The reason many state laws limit the remedies available for personal creditors of LLC owners to a charging order is to protect LLC members (owners) from the personal debts of other members that are unrelated to the LLC and its business. Without charging order protection, LLC members could be forced into sharing management and control of the LLC with a member's personal creditor. Charging orders avoid this outcome by giving creditors the right to distributions only.
With a single-member LLC (SMLLC), there are no other members to protect so the rationale for limiting creditors to a charging order disappears. Recognizing this, some states have adopted special rules for SMLLCs allowing personal creditors of an SMLLC owner to take over the debtor/owner's entire SMLLC interest, not just the right to receive distributions. Other states have adopted laws specifically recognizing an SMLLC’s right to the same charging order protection afforded to multi-member LLCs.

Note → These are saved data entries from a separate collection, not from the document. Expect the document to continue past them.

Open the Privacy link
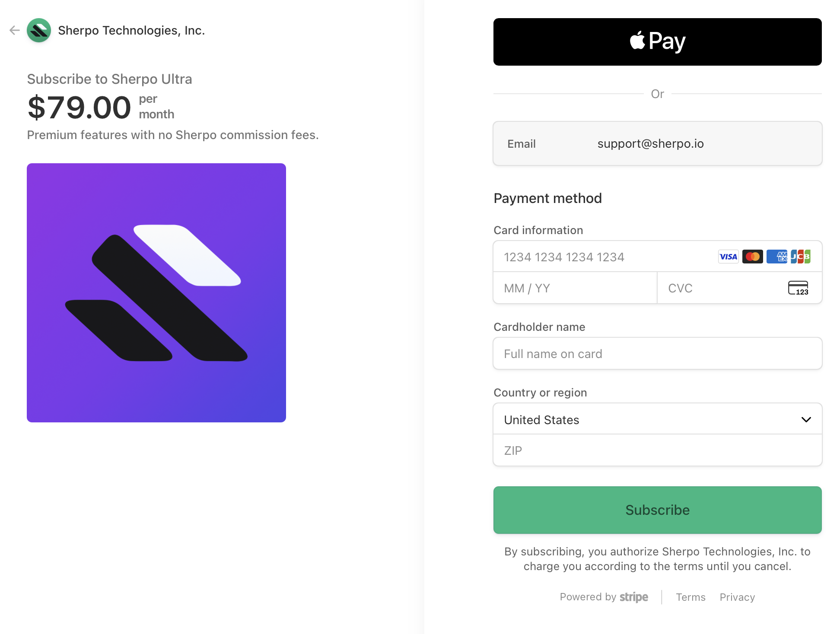Viewport: 840px width, 634px height. pyautogui.click(x=737, y=597)
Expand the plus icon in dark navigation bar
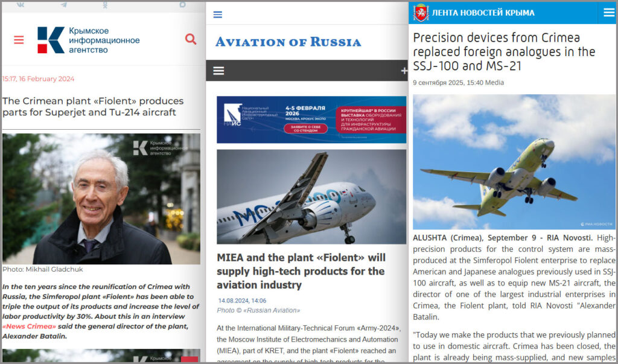Image resolution: width=618 pixels, height=364 pixels. [404, 71]
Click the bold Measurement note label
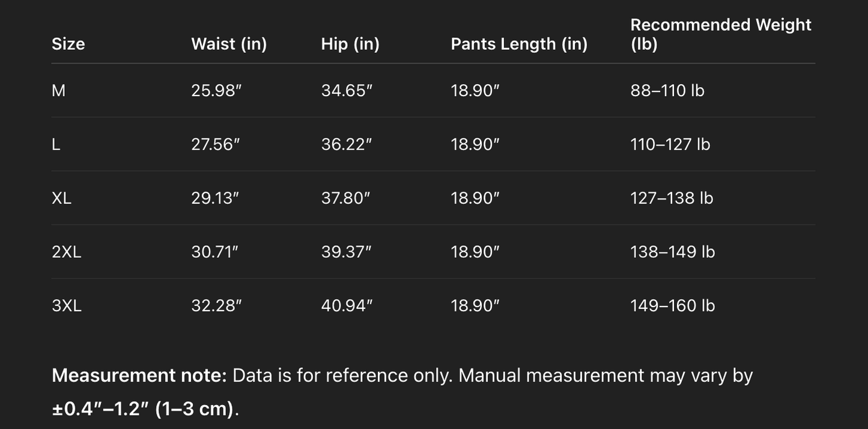This screenshot has width=868, height=429. tap(139, 376)
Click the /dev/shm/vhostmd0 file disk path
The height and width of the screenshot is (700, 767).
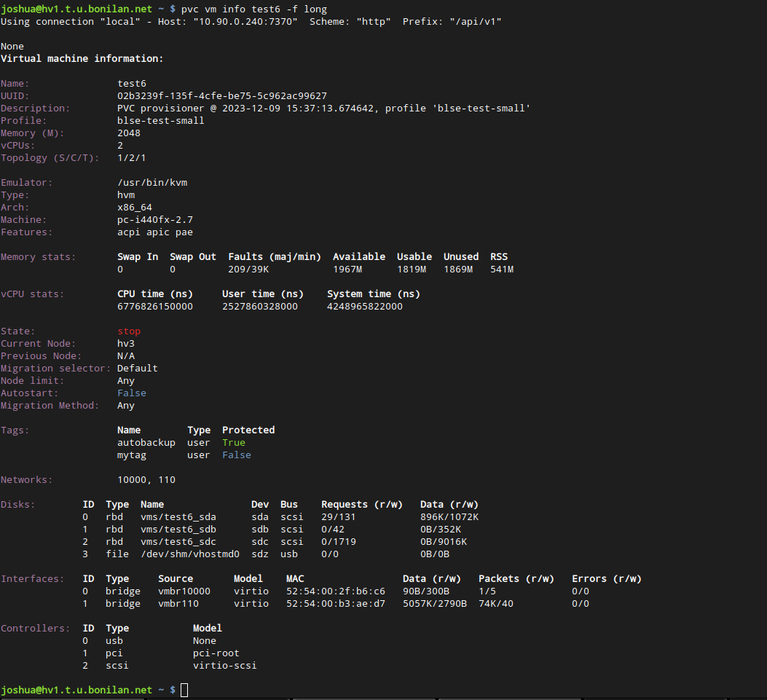pos(189,554)
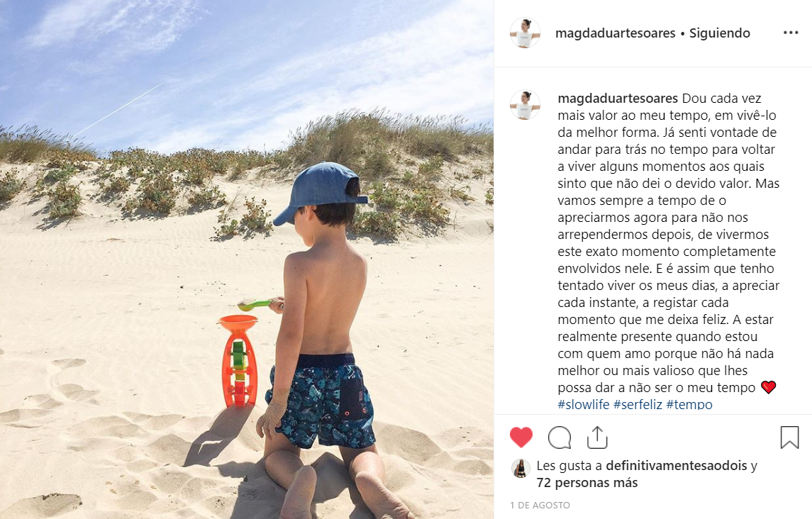The image size is (812, 519).
Task: Share the post via the share icon
Action: (597, 437)
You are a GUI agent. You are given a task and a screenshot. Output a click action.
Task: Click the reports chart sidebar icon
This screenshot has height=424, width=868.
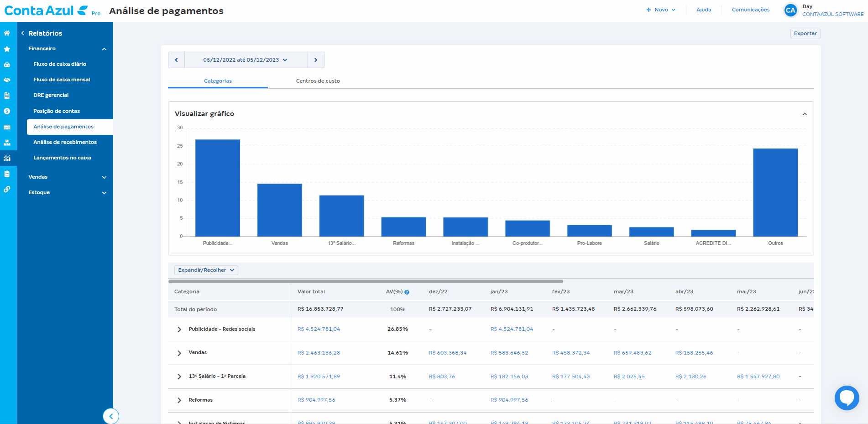pos(7,158)
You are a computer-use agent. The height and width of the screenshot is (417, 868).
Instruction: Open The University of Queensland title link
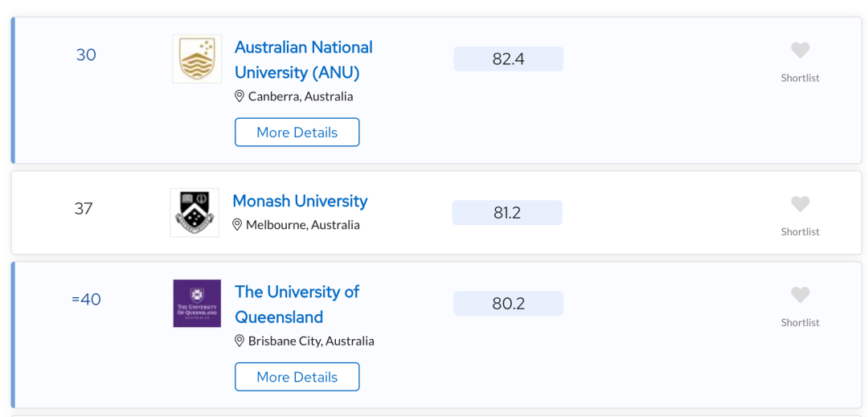click(x=297, y=305)
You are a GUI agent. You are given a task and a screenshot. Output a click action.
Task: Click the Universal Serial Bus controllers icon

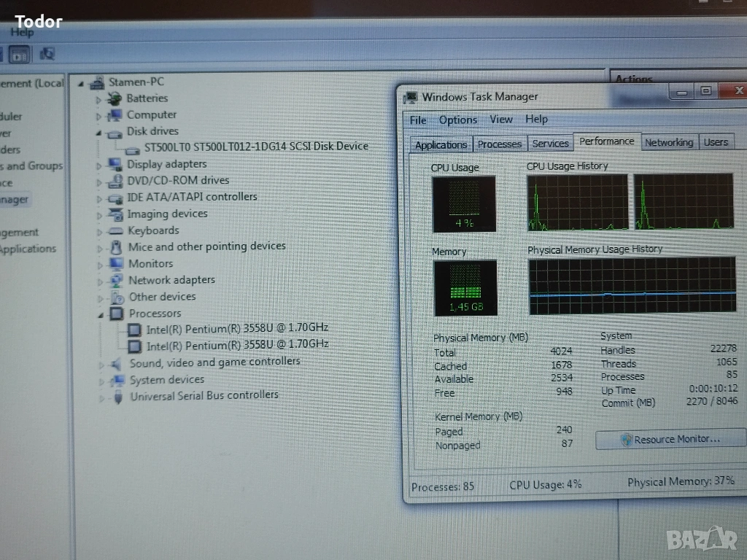[x=117, y=397]
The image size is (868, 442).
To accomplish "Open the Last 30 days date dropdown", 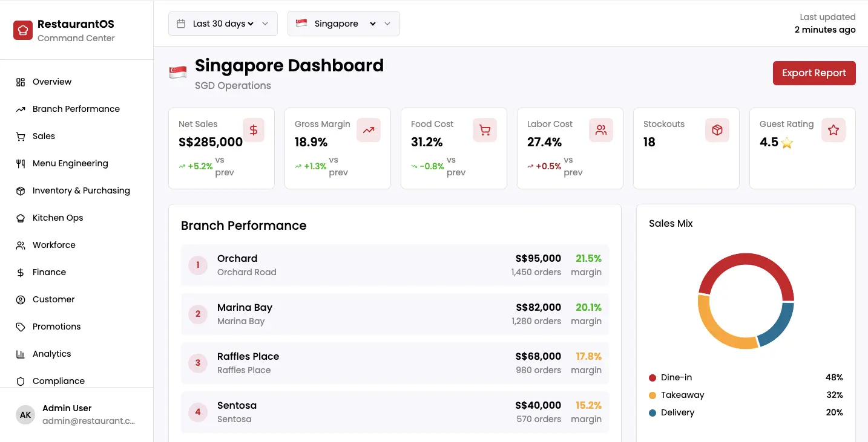I will point(223,24).
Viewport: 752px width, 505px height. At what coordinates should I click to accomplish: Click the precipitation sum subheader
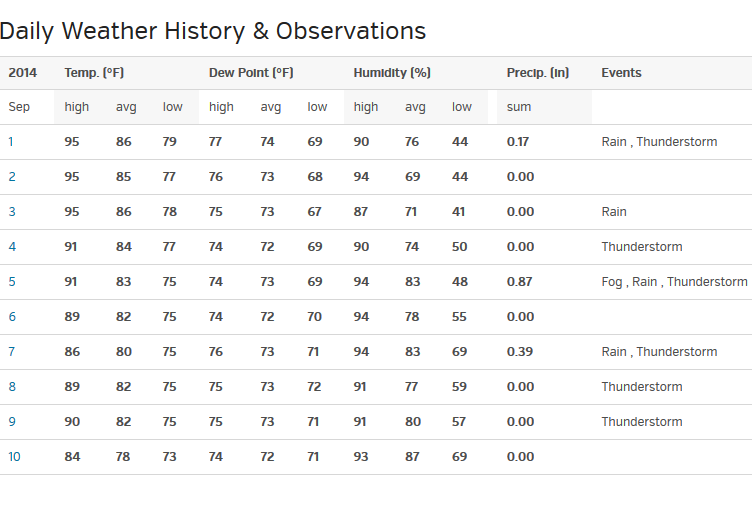click(519, 107)
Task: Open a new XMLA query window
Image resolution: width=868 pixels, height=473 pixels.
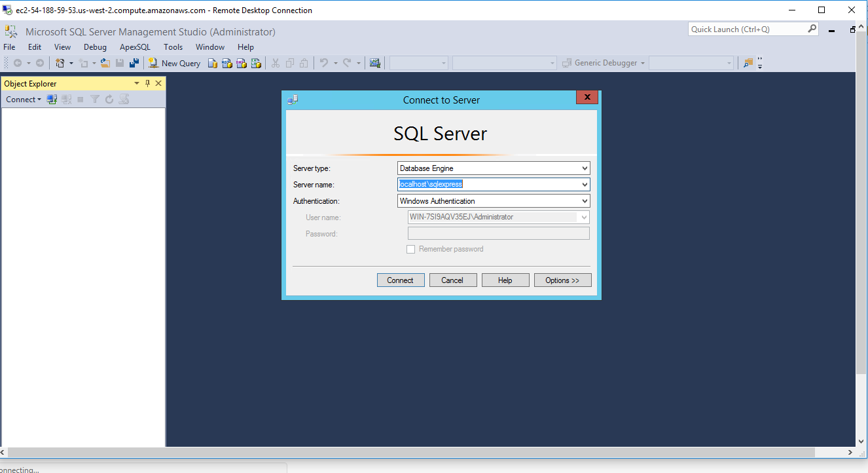Action: (x=256, y=63)
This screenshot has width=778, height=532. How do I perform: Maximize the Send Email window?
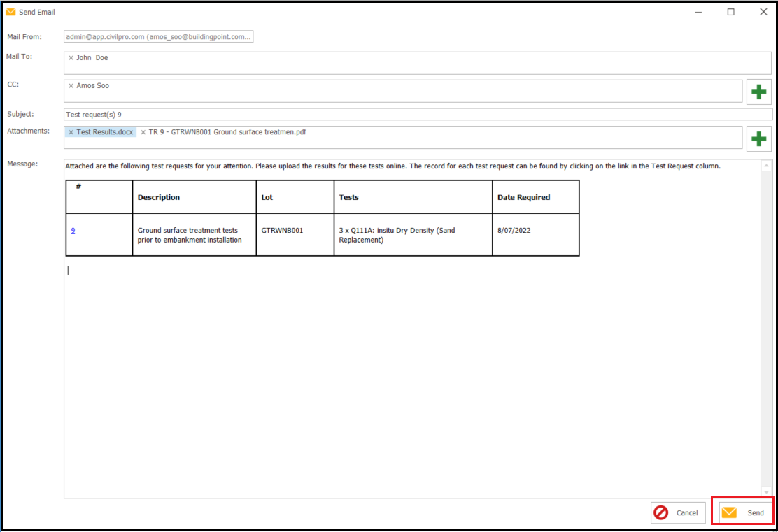pos(730,12)
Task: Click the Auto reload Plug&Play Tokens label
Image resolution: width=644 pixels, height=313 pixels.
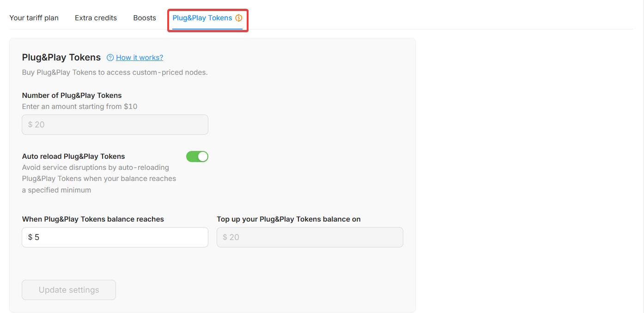Action: pos(73,157)
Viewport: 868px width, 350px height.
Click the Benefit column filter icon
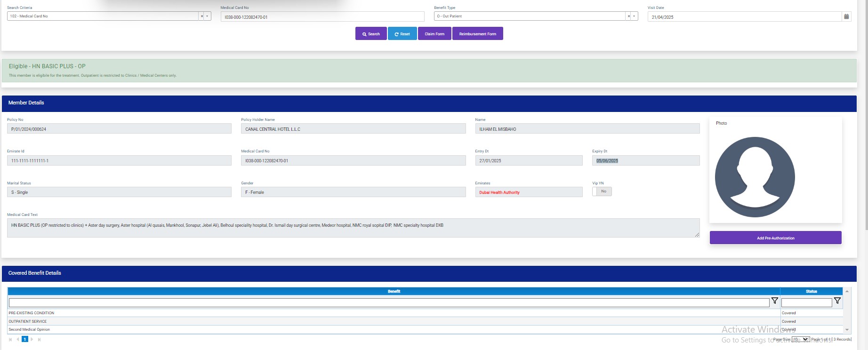coord(774,301)
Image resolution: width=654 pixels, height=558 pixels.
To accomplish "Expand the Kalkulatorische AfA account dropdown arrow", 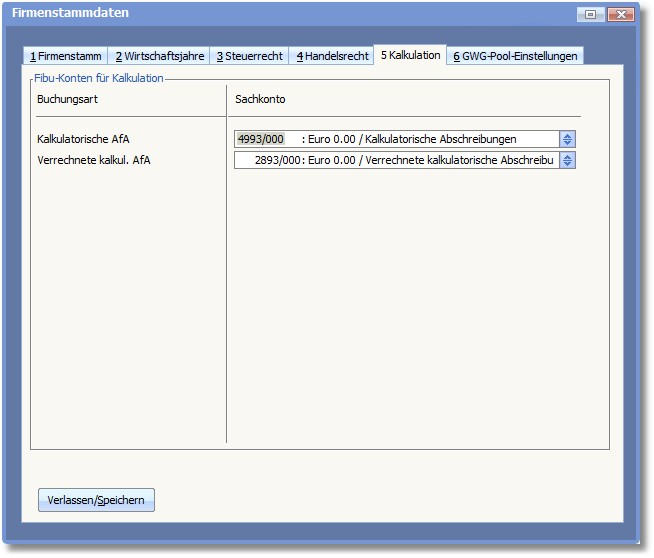I will pos(567,139).
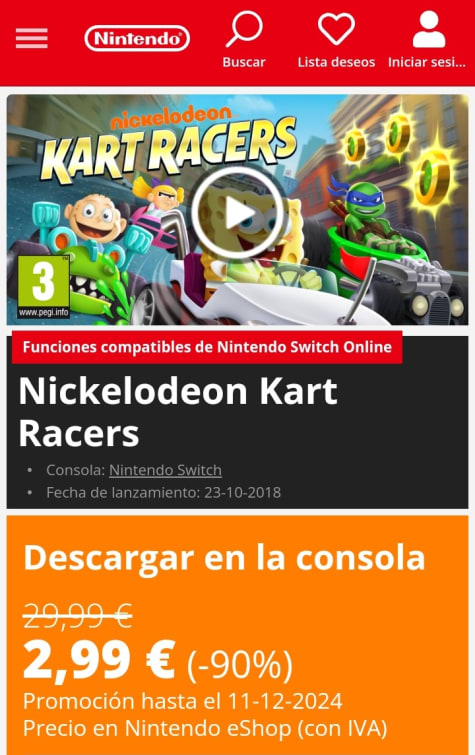Viewport: 475px width, 755px height.
Task: Click Precio en Nintendo eShop text
Action: tap(205, 728)
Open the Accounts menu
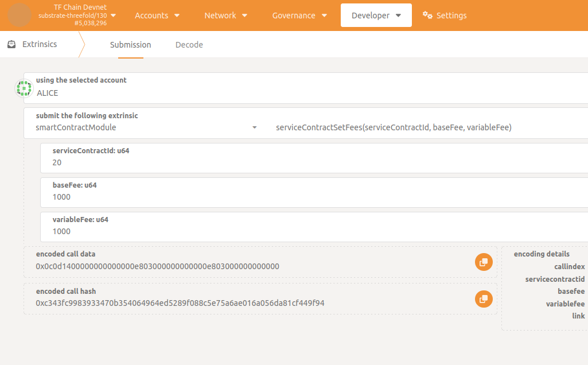Image resolution: width=588 pixels, height=365 pixels. tap(157, 15)
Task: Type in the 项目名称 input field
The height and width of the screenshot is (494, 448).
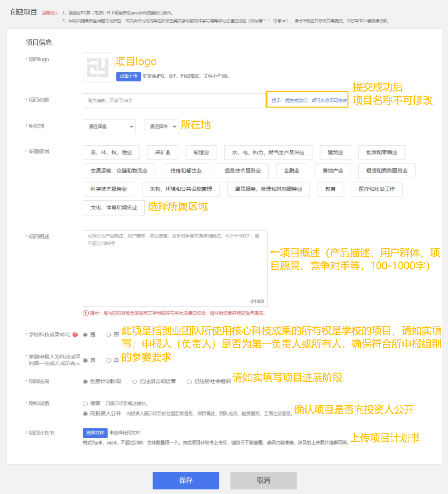Action: click(x=174, y=100)
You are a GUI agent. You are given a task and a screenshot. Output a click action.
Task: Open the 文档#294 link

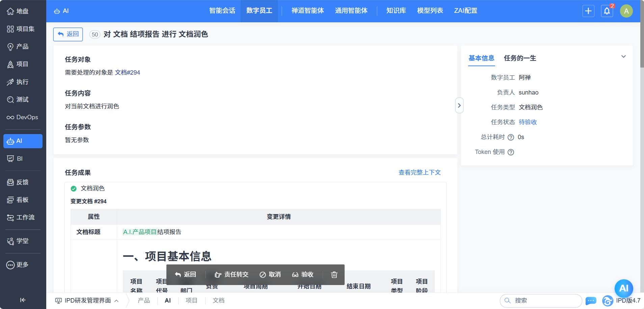(x=127, y=73)
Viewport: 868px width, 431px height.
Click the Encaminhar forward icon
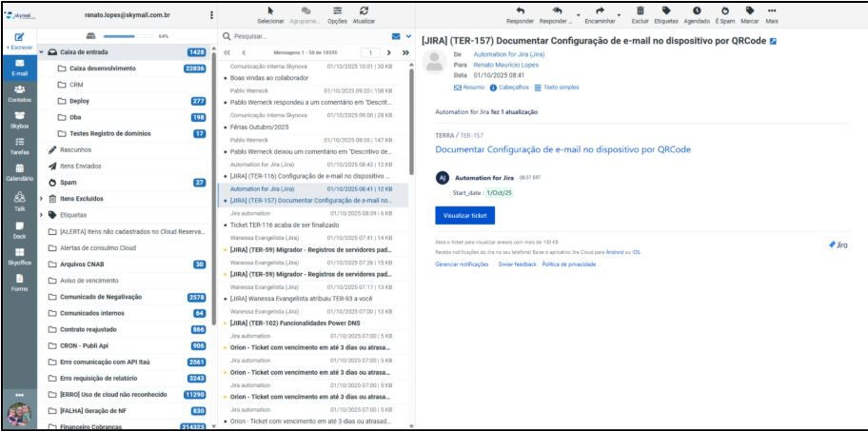point(599,13)
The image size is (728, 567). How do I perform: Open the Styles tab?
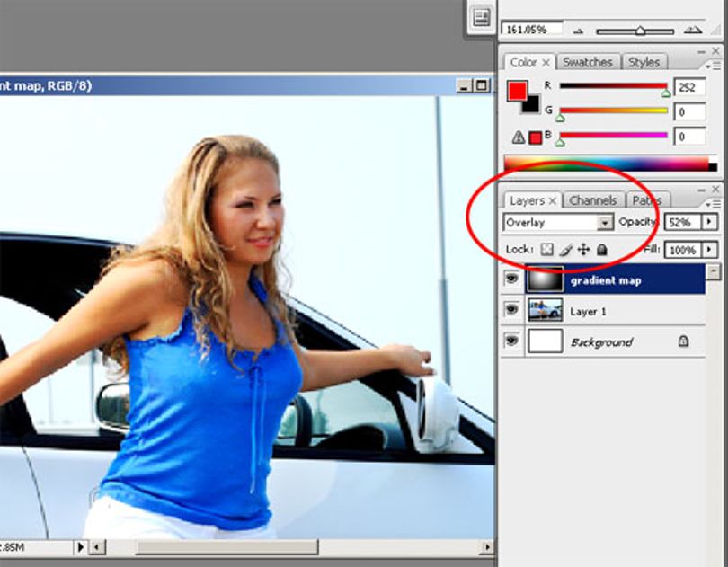pos(644,62)
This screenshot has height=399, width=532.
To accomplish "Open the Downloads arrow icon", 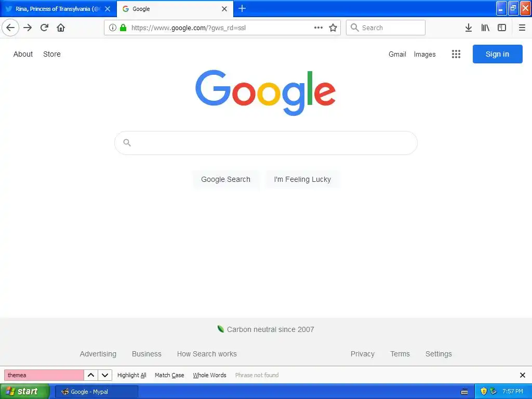I will tap(468, 28).
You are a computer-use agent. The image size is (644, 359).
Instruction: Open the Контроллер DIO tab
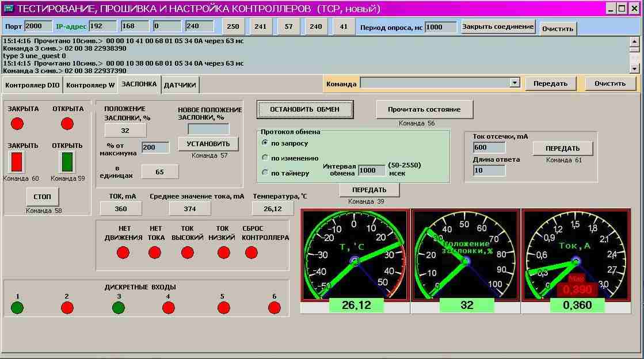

Delaware changed its law in 2013 to make clear that the charging order protection provided to LLCs applies to both SMLLCs and multi-member LLCs. This helps make Delaware one of the most friendly states for those who want to protect their assets by forming an LLC or SMLLC.
This is an evolving area of law and different rules regarding SMLLC owner’s protection from creditors could apply in a bankruptcy. Some bankruptcy courts have held that when an SMLLC owner files for bankruptcy, the SMLLC becomes part of the bankruptcy estate and the bankruptcy trustee may dissolve it and sell its assets to pay the bankrupt owner's creditors.
If you are really concerned about protecting the assets in your SMLLC against personal creditors, you might want to consider adding another member to your Delaware LLC. This will give you more protection in the event you file for bankruptcy, or if you or your LLC become subject to the LLC laws of a state that provide less protection to SMLLCs. If you decide to do this, the second member must be treated as a legitimate co-owner of the LLC. If the second owner is added merely on paper as a sham, the courts will likely treat the LLC as an SMLLC. To avoid this, the co-owner must pay fair market value for the interest acquired and otherwise be treated as a "real" LLC member--that is, receive financial statements, participate in decision making, and receive a share of the LLC profits equal to the membership percentage owned.
It's important to keep in mind that even if your LLC is formed in Delaware, the laws of another state might apply in a creditor action against the LLC for a member/owner’s personal liability. This could occur, for example, if your LLC owns property or does business outside of Delaware, or a member/owner lives outside the state.